## BEGIN Information shown

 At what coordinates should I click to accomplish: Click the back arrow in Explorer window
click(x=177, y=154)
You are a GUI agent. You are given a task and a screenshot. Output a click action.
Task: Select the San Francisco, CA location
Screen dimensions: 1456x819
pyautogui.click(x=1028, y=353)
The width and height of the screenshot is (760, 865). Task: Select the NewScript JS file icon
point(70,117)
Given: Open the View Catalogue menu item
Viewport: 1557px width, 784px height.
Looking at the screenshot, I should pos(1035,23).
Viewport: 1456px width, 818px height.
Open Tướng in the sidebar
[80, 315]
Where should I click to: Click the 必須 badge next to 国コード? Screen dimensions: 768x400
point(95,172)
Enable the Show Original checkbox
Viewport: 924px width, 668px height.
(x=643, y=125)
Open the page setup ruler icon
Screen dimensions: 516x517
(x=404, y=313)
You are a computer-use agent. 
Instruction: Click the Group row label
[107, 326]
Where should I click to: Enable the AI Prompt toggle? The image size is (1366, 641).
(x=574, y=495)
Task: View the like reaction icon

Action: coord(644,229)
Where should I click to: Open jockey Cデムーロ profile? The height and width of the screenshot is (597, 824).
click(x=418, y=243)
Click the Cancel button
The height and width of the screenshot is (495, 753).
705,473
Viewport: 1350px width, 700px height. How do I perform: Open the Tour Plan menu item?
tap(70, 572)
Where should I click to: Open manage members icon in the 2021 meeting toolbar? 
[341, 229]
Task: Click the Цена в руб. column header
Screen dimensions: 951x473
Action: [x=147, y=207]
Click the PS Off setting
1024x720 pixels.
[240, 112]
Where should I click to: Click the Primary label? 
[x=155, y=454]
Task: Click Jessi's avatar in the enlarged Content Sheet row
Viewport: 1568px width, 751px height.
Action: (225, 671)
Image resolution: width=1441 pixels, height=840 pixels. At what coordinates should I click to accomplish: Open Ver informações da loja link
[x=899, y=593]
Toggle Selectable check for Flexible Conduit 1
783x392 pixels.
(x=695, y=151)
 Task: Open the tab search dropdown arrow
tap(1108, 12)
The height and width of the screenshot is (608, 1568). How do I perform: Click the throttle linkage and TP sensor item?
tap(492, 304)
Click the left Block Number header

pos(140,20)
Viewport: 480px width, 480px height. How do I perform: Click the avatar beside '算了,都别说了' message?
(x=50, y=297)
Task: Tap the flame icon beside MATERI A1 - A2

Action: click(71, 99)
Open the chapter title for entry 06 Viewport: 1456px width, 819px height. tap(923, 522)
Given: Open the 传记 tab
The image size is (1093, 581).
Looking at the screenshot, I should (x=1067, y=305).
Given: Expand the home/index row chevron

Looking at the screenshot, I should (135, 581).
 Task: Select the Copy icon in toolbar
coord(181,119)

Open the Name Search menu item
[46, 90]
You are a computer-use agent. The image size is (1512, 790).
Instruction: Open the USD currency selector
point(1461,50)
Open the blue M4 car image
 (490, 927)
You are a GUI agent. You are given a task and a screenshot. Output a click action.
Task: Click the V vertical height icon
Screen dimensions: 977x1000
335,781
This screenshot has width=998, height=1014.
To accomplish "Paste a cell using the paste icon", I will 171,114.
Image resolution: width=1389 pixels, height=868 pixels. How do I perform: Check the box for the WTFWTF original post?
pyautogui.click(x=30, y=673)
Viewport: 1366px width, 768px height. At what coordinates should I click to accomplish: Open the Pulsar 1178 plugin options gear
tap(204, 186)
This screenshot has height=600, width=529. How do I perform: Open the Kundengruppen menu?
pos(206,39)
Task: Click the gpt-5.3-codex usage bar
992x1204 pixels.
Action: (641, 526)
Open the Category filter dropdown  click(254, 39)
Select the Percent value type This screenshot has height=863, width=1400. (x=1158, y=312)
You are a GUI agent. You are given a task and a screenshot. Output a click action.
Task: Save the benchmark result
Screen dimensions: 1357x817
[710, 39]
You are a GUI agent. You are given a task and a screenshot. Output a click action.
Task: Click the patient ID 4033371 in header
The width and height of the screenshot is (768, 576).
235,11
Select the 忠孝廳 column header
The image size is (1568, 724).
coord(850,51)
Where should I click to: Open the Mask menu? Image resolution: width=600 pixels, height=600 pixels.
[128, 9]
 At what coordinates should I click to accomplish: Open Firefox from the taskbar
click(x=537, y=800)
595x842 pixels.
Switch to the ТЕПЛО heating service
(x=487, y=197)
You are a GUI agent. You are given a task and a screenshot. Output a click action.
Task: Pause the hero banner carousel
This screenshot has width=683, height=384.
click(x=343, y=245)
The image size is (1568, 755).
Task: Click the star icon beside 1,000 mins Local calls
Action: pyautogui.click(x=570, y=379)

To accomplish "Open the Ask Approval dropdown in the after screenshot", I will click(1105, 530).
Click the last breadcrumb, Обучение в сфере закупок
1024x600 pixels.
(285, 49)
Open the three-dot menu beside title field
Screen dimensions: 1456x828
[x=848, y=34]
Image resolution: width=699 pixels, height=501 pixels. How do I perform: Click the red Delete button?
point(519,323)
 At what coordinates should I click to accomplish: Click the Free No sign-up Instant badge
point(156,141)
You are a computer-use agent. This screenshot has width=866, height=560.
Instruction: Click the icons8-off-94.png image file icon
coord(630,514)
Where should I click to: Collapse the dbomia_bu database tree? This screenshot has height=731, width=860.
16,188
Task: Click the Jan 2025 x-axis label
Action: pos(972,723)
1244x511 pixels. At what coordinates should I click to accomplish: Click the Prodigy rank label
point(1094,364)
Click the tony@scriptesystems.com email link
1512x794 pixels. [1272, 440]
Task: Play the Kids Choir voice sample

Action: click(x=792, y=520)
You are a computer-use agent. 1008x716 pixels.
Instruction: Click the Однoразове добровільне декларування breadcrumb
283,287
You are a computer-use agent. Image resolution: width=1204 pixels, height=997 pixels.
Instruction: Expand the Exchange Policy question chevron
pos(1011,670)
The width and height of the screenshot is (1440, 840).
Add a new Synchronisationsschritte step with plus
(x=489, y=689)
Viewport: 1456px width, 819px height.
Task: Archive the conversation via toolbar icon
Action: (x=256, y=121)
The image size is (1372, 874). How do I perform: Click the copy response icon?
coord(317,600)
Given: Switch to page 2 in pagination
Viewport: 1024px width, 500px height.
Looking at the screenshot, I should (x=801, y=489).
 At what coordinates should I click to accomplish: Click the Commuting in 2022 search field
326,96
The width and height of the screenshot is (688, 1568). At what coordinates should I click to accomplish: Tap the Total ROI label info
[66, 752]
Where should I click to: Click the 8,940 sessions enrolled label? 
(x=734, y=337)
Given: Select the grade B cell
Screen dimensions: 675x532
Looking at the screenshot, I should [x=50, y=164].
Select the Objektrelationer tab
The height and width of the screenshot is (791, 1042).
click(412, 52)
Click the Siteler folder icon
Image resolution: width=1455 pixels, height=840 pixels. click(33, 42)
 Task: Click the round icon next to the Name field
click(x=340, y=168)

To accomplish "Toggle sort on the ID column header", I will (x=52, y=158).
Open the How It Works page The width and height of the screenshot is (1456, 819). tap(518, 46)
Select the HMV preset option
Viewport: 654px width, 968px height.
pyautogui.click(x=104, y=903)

## END Information shown

== What is being asked ==
Copy out all of the rows above word for word, each line as it appears.

== Written response ==
 At what coordinates should I click to accomplish: Click the back arrow in Explorer window
click(x=177, y=154)
You are a GUI agent. You are given a task and a screenshot. Output a click action.
Task: Select the San Francisco, CA location
Screen dimensions: 1456x819
pyautogui.click(x=1028, y=353)
The width and height of the screenshot is (760, 865). Task: Select the NewScript JS file icon
point(70,117)
Given: Open the View Catalogue menu item
Viewport: 1557px width, 784px height.
Looking at the screenshot, I should pos(1035,23).
Viewport: 1456px width, 818px height.
Open Tướng in the sidebar
[80, 315]
Where should I click to: Click the 必須 badge next to 国コード? Screen dimensions: 768x400
point(95,172)
Enable the Show Original checkbox
Viewport: 924px width, 668px height.
(x=643, y=125)
Open the page setup ruler icon
Screen dimensions: 516x517
(x=404, y=313)
You are a computer-use agent. 
Instruction: Click the Group row label
[107, 326]
Where should I click to: Enable the AI Prompt toggle? The image size is (1366, 641).
(x=574, y=495)
Task: View the like reaction icon

Action: coord(644,229)
Where should I click to: Open jockey Cデムーロ profile? The height and width of the screenshot is (597, 824).
click(x=418, y=243)
Click the Cancel button
The height and width of the screenshot is (495, 753).
705,473
Viewport: 1350px width, 700px height. How do I perform: Open the Tour Plan menu item?
tap(70, 572)
Where should I click to: Open manage members icon in the 2021 meeting toolbar? 
[341, 229]
Task: Click the Цена в руб. column header
Screen dimensions: 951x473
Action: [x=147, y=207]
Click the PS Off setting
1024x720 pixels.
[240, 112]
Where should I click to: Click the Primary label? 
[x=155, y=454]
Task: Click Jessi's avatar in the enlarged Content Sheet row
Viewport: 1568px width, 751px height.
Action: (225, 671)
Image resolution: width=1441 pixels, height=840 pixels. At what coordinates should I click to accomplish: Open Ver informações da loja link
[x=899, y=593]
Toggle Selectable check for Flexible Conduit 1
783x392 pixels.
(x=695, y=151)
 Task: Open the tab search dropdown arrow
tap(1108, 12)
The height and width of the screenshot is (608, 1568). How do I perform: Click the throttle linkage and TP sensor item?
tap(492, 304)
Click the left Block Number header

pos(140,20)
Viewport: 480px width, 480px height. How do I perform: Click the avatar beside '算了,都别说了' message?
(x=50, y=297)
Task: Tap the flame icon beside MATERI A1 - A2

Action: click(71, 99)
Open the chapter title for entry 06 Viewport: 1456px width, 819px height. tap(923, 522)
Given: Open the 传记 tab
The image size is (1093, 581).
Looking at the screenshot, I should (x=1067, y=305).
Given: Expand the home/index row chevron

Looking at the screenshot, I should (135, 581).
 Task: Select the Copy icon in toolbar
coord(181,119)

Open the Name Search menu item
[46, 90]
You are a computer-use agent. The image size is (1512, 790).
Instruction: Open the USD currency selector
point(1461,50)
Open the blue M4 car image
 (490, 927)
You are a GUI agent. You are given a task and a screenshot. Output a click action.
Task: Click the V vertical height icon
Screen dimensions: 977x1000
335,781
This screenshot has width=998, height=1014.
To accomplish "Paste a cell using the paste icon", I will 171,114.
Image resolution: width=1389 pixels, height=868 pixels. How do I perform: Check the box for the WTFWTF original post?
pyautogui.click(x=30, y=673)
Viewport: 1366px width, 768px height. At what coordinates should I click to accomplish: Open the Pulsar 1178 plugin options gear
tap(204, 186)
This screenshot has height=600, width=529. How do I perform: Open the Kundengruppen menu?
pos(206,39)
Task: Click the gpt-5.3-codex usage bar
992x1204 pixels.
Action: (641, 526)
Open the Category filter dropdown  click(254, 39)
Select the Percent value type This screenshot has height=863, width=1400. (x=1158, y=312)
You are a GUI agent. You are given a task and a screenshot. Output a click action.
Task: Save the benchmark result
Screen dimensions: 1357x817
[710, 39]
You are a GUI agent. You are given a task and a screenshot. Output a click action.
Task: Click the patient ID 4033371 in header
The width and height of the screenshot is (768, 576).
235,11
Select the 忠孝廳 column header
The image size is (1568, 724).
coord(850,51)
Where should I click to: Open the Mask menu? Image resolution: width=600 pixels, height=600 pixels.
[128, 9]
 At what coordinates should I click to accomplish: Open Firefox from the taskbar
click(x=537, y=800)
595x842 pixels.
Switch to the ТЕПЛО heating service
(x=487, y=197)
You are a GUI agent. You are given a task and a screenshot. Output a click action.
Task: Pause the hero banner carousel
This screenshot has width=683, height=384.
click(x=343, y=245)
The image size is (1568, 755).
Task: Click the star icon beside 1,000 mins Local calls
Action: pyautogui.click(x=570, y=379)

To accomplish "Open the Ask Approval dropdown in the after screenshot", I will click(1105, 530).
Click the last breadcrumb, Обучение в сфере закупок
1024x600 pixels.
(285, 49)
Open the three-dot menu beside title field
Screen dimensions: 1456x828
[x=848, y=34]
Image resolution: width=699 pixels, height=501 pixels. How do I perform: Click the red Delete button?
point(519,323)
 At what coordinates should I click to accomplish: Click the Free No sign-up Instant badge
point(156,141)
You are a computer-use agent. This screenshot has width=866, height=560.
Instruction: Click the icons8-off-94.png image file icon
coord(630,514)
Where should I click to: Collapse the dbomia_bu database tree? This screenshot has height=731, width=860.
16,188
Task: Click the Jan 2025 x-axis label
Action: pos(972,723)
1244x511 pixels. At what coordinates should I click to accomplish: Click the Prodigy rank label
point(1094,364)
Click the tony@scriptesystems.com email link
1512x794 pixels. [1272, 440]
Task: Play the Kids Choir voice sample

Action: click(x=792, y=520)
You are a computer-use agent. 1008x716 pixels.
Instruction: Click the Однoразове добровільне декларування breadcrumb
283,287
You are a computer-use agent. Image resolution: width=1204 pixels, height=997 pixels.
Instruction: Expand the Exchange Policy question chevron
pos(1011,670)
The width and height of the screenshot is (1440, 840).
Add a new Synchronisationsschritte step with plus
(x=489, y=689)
Viewport: 1456px width, 819px height.
Task: Archive the conversation via toolbar icon
Action: (x=256, y=121)
The image size is (1372, 874). How do I perform: Click the copy response icon?
coord(317,600)
Given: Switch to page 2 in pagination
Viewport: 1024px width, 500px height.
Looking at the screenshot, I should (x=801, y=489).
 At what coordinates should I click to accomplish: Click the Commuting in 2022 search field
326,96
The width and height of the screenshot is (688, 1568). At what coordinates should I click to accomplish: Tap the Total ROI label info
[66, 752]
Where should I click to: Click the 8,940 sessions enrolled label? 
(x=734, y=337)
Given: Select the grade B cell
Screen dimensions: 675x532
Looking at the screenshot, I should [x=50, y=164].
Select the Objektrelationer tab
The height and width of the screenshot is (791, 1042).
click(412, 52)
Click the Siteler folder icon
Image resolution: width=1455 pixels, height=840 pixels. click(33, 42)
 Task: Click the round icon next to the Name field
click(x=340, y=168)

To accomplish "Toggle sort on the ID column header", I will (x=52, y=158).
Open the How It Works page The width and height of the screenshot is (1456, 819). tap(518, 46)
Select the HMV preset option
Viewport: 654px width, 968px height.
pyautogui.click(x=104, y=903)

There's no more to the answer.